The Design for Manufacturing process
That’s where D-Lab Scale Ups comes in: with this support, for the first time STG is taking one of its most refined PTC concepts out of the R&D lab in Maseru – a facility hosted by our partners Appropriate Technology Services (ATS) - and reworking it through a Design for Manufacturing or DFM process. While this PTC design represented the culmination of years of development, knew we had a number of challenges to solve to make it production ready. First of all, the process to give the frame its parabolic geometry was time-intensive: technicians would cut, weld, cut and reweld segments of steel tubing until the frame conformed to a CNC-d aluminum jig. In DFM, we simply replaced that part with laser cut steel parabolic sections.
Secondly, the large wheels at the ends of the PTCs make an elegant structural support and peripheral drive for tracking the sun, but there were two problems we encounted in the prototype installations: the simply supported drive mechanism could lose traction when the wheels were slippery, and the attachment of the reflector panels to the wheels required a lot of grunting and sweating – it needed at least six people to assemble and if the angle wasn’t perfect it took a long time and lots of hammering to fit together.
After DFM, we have a wheel with embedded roller chain engaged by a drive sprocket – no slippage there, and an attachment scheme that lines up easily and locks in with the insertion of a few bolts. With these key changes, we cut the assembly time and labor requirement by half, and removed a whole lot of frustration!

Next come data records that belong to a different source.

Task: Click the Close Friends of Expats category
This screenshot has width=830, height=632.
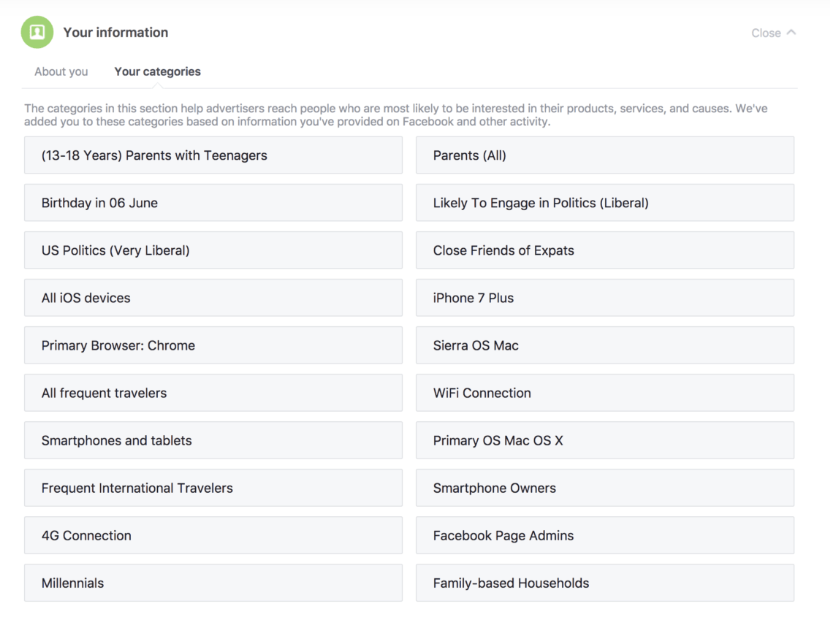Action: tap(605, 250)
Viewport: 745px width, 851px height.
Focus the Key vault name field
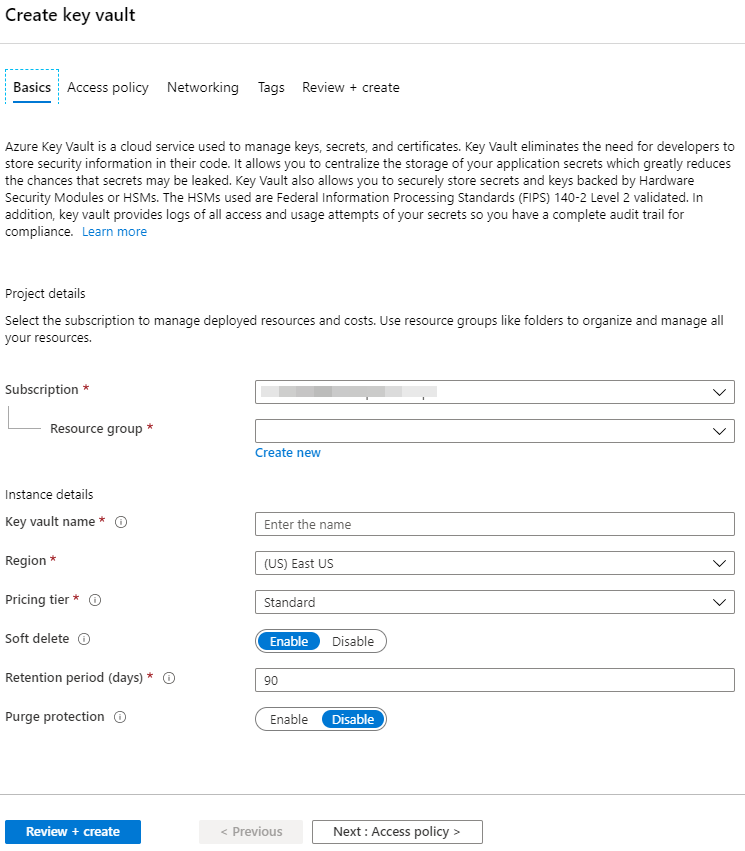pyautogui.click(x=494, y=524)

Next step: build a process and production plant
Our next step is to build out a process and physical plant for producing the new PTC using the documentation from the DFM arranging all the manufacturing steps in a rational layout. We are using the Bill of Materials (BOM) to organize our raw materials procurements, and Computer Aided Design (CAD) shop drawings to identify and specify parts for contract manufacturing (laser cut sections) and cutting, shaping, drilling and welding operations using tools and jigs installed at a new production facility.
Our plans include the extension of our workshop facility in Maseru with a new 10x15 meter production bay dedicated to the PTC, located adjacent to our machine shop (where we installed Lesotho’s first CNC machine last year!).
As we move ahead in 2015 with this exciting new project, we’ll be posting updates and news on our webpage, as well as links for how to support and get involved with STG’s work. Our aspiration is to have the facility online and to showcase a production example (not a prototype!) at the upcoming SolarPACES conference to be held in Stellenbosch South Africa in October.